══ Record extracts ══

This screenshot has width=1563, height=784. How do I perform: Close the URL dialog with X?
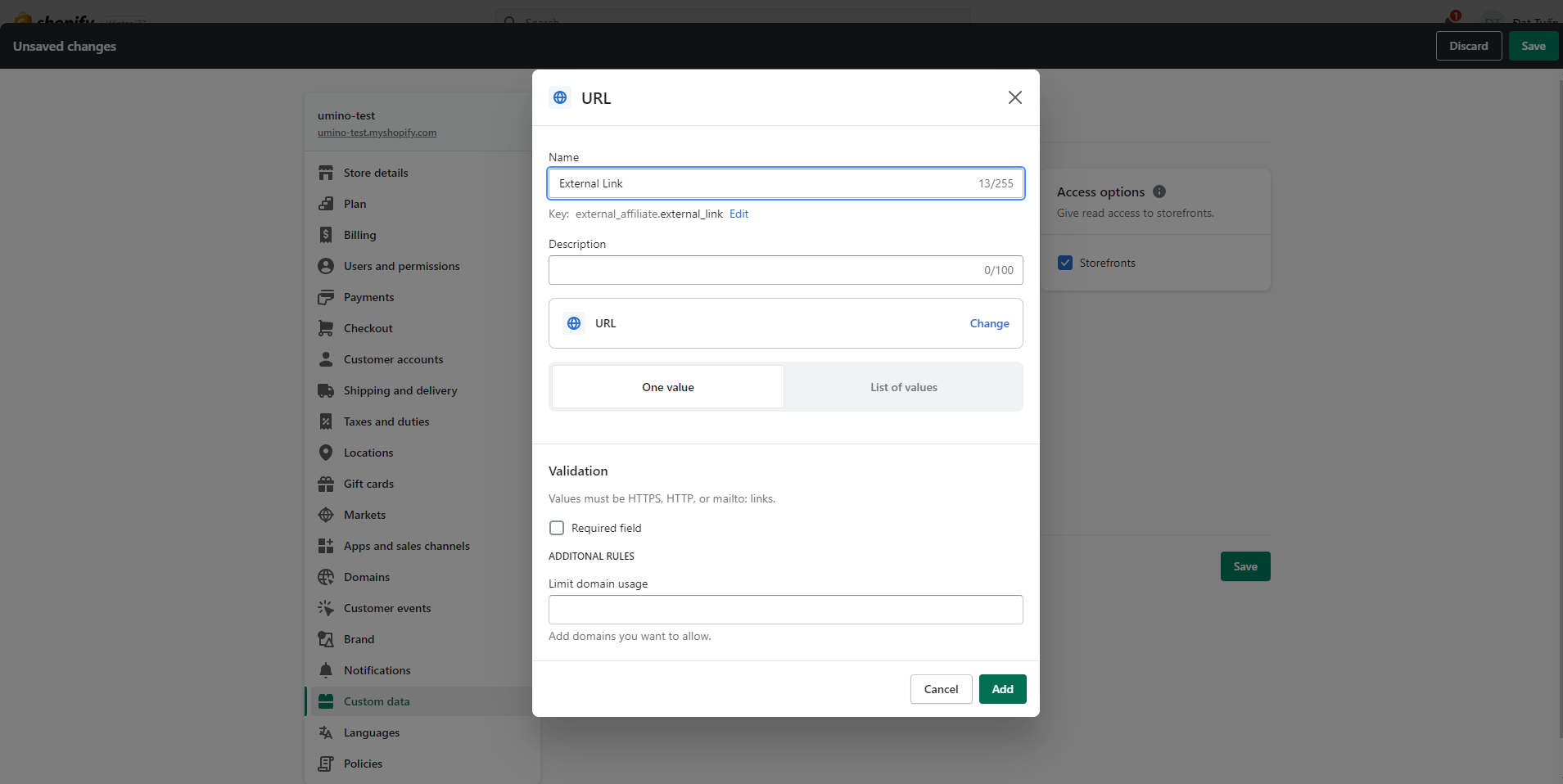(x=1014, y=97)
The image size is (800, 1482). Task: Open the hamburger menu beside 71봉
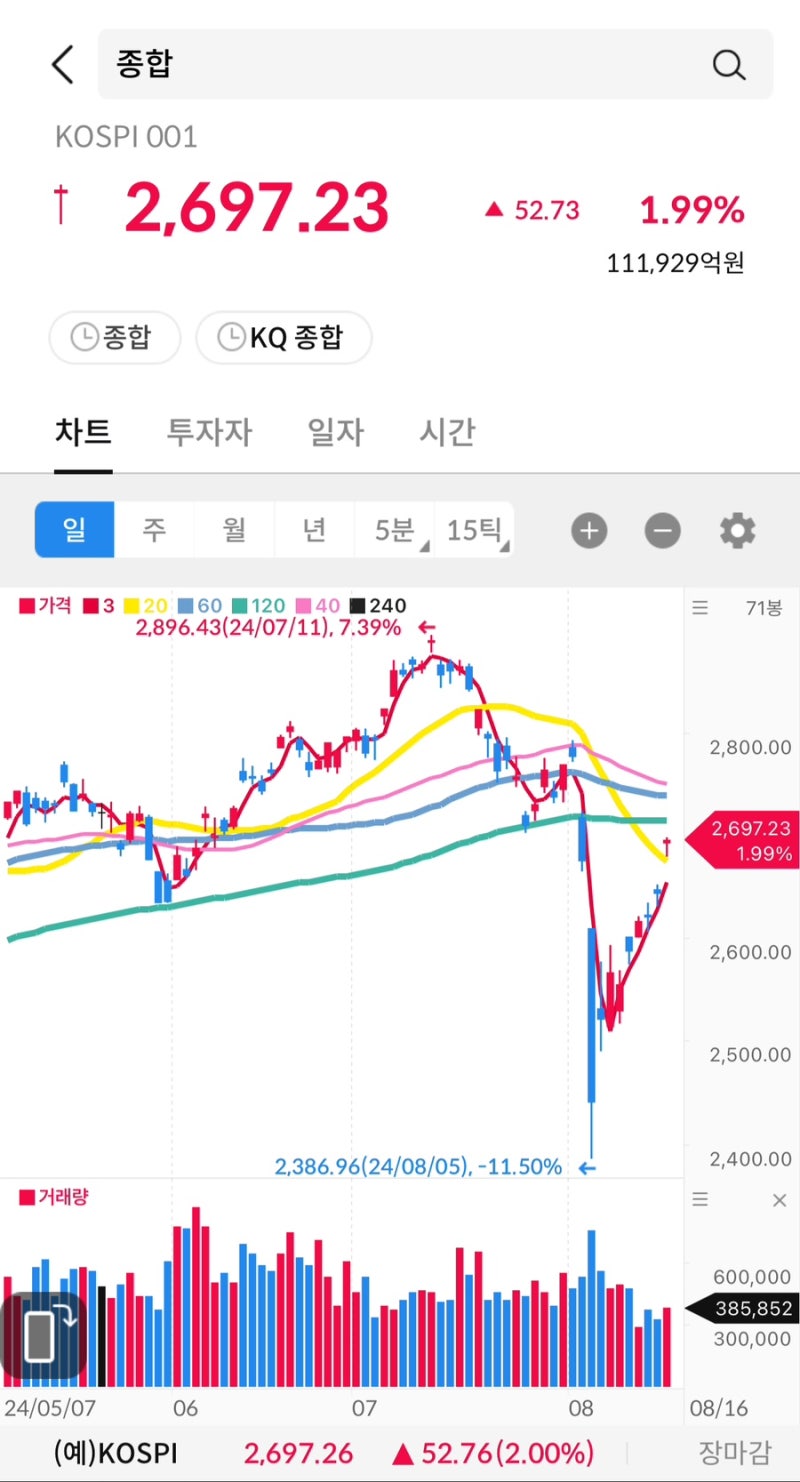click(x=699, y=607)
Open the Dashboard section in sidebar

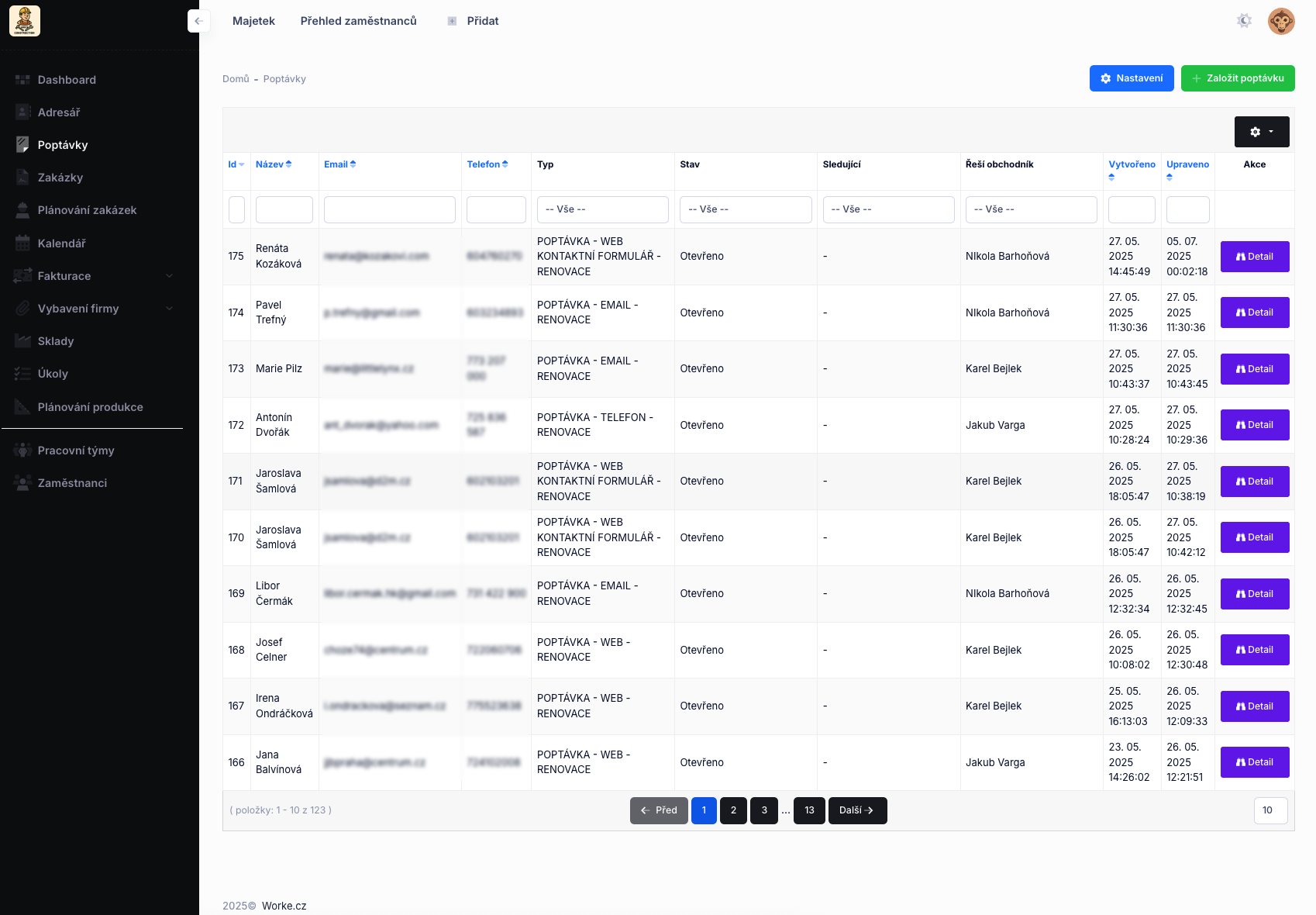[67, 79]
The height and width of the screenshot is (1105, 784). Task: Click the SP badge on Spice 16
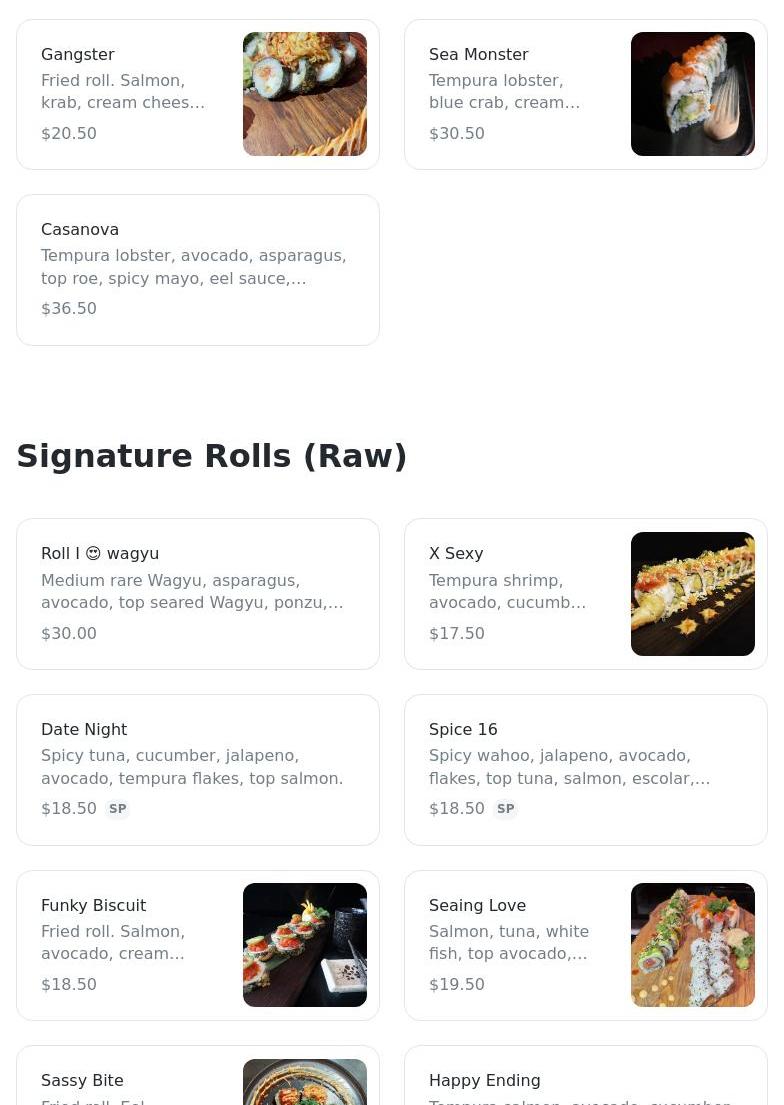(x=506, y=809)
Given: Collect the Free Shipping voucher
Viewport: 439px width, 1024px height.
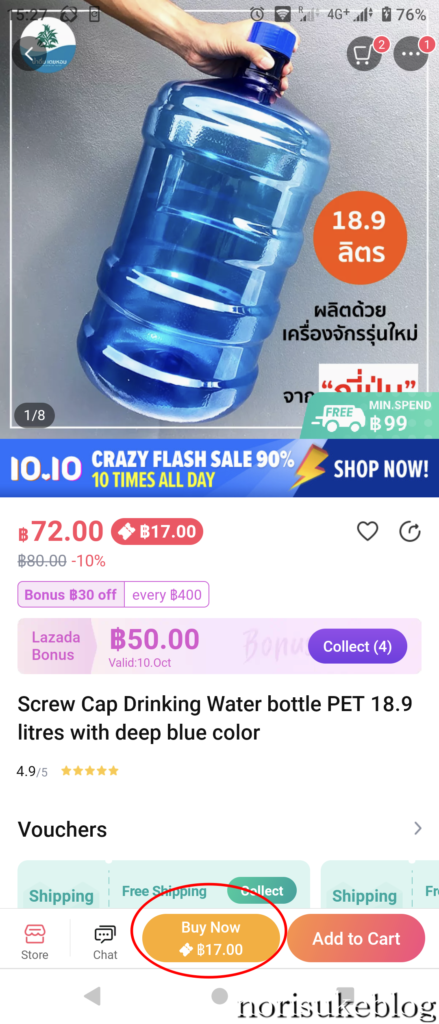Looking at the screenshot, I should click(x=262, y=891).
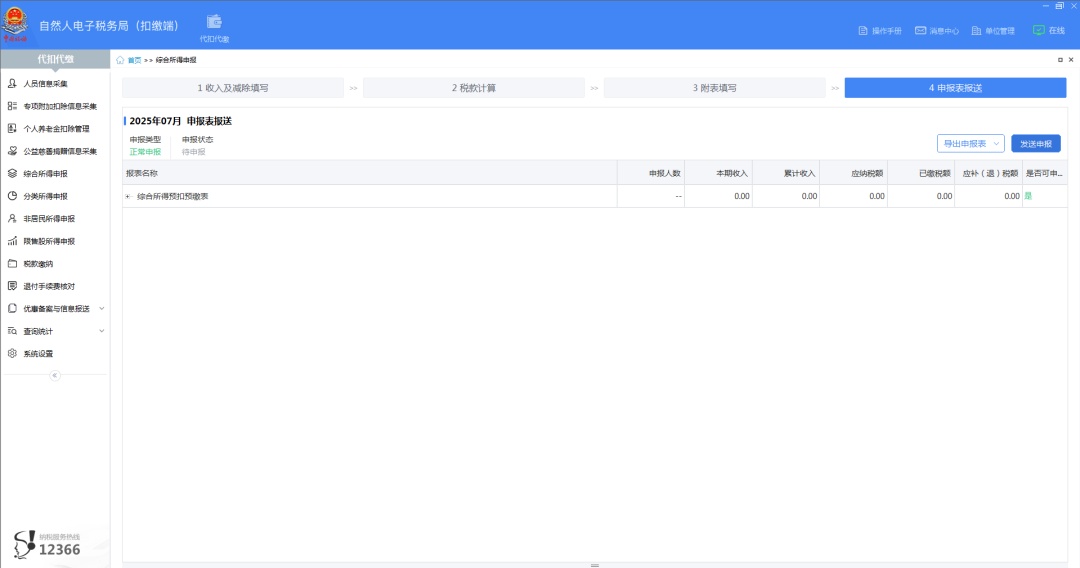The image size is (1080, 568).
Task: Expand 综合所得预扣预缴表 tree row
Action: pos(128,196)
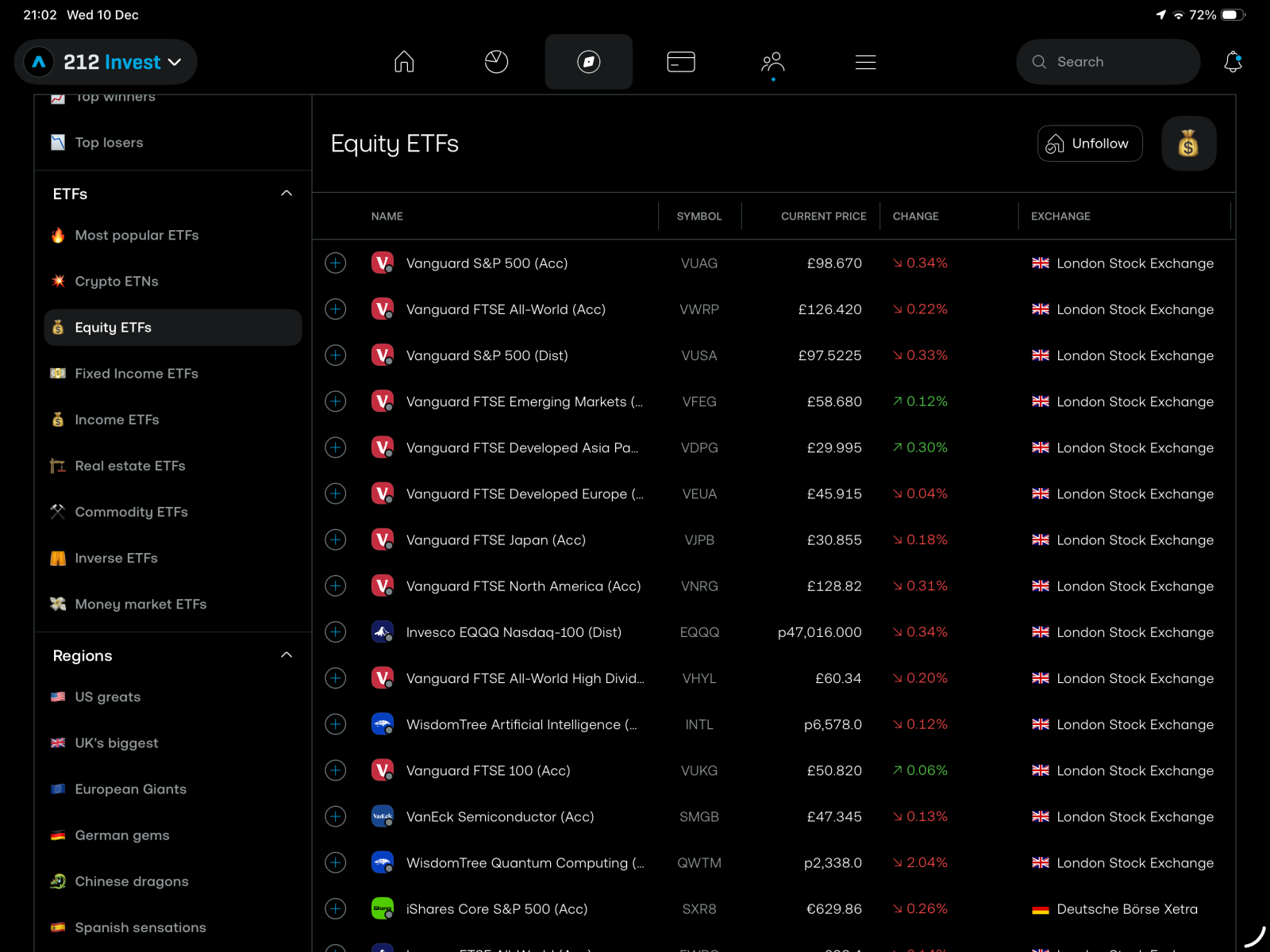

═══

● What to work on: Rewrite the listing from its first line through the line holding "(x=506, y=809)", inclusive, changing every "screenshot" to "screen capture" and keeping everything else the same. Leave the pictures out.

● Finished task:
This screen capture has width=1563, height=784. How do I perform: Close the URL dialog with X?
(x=1014, y=97)
The image size is (800, 1482). Task: Open the hamburger menu beside 71봉
click(x=699, y=607)
Open the Dashboard section in sidebar

[67, 79]
The height and width of the screen capture is (1105, 784). Task: Click the SP badge on Spice 16
(x=506, y=809)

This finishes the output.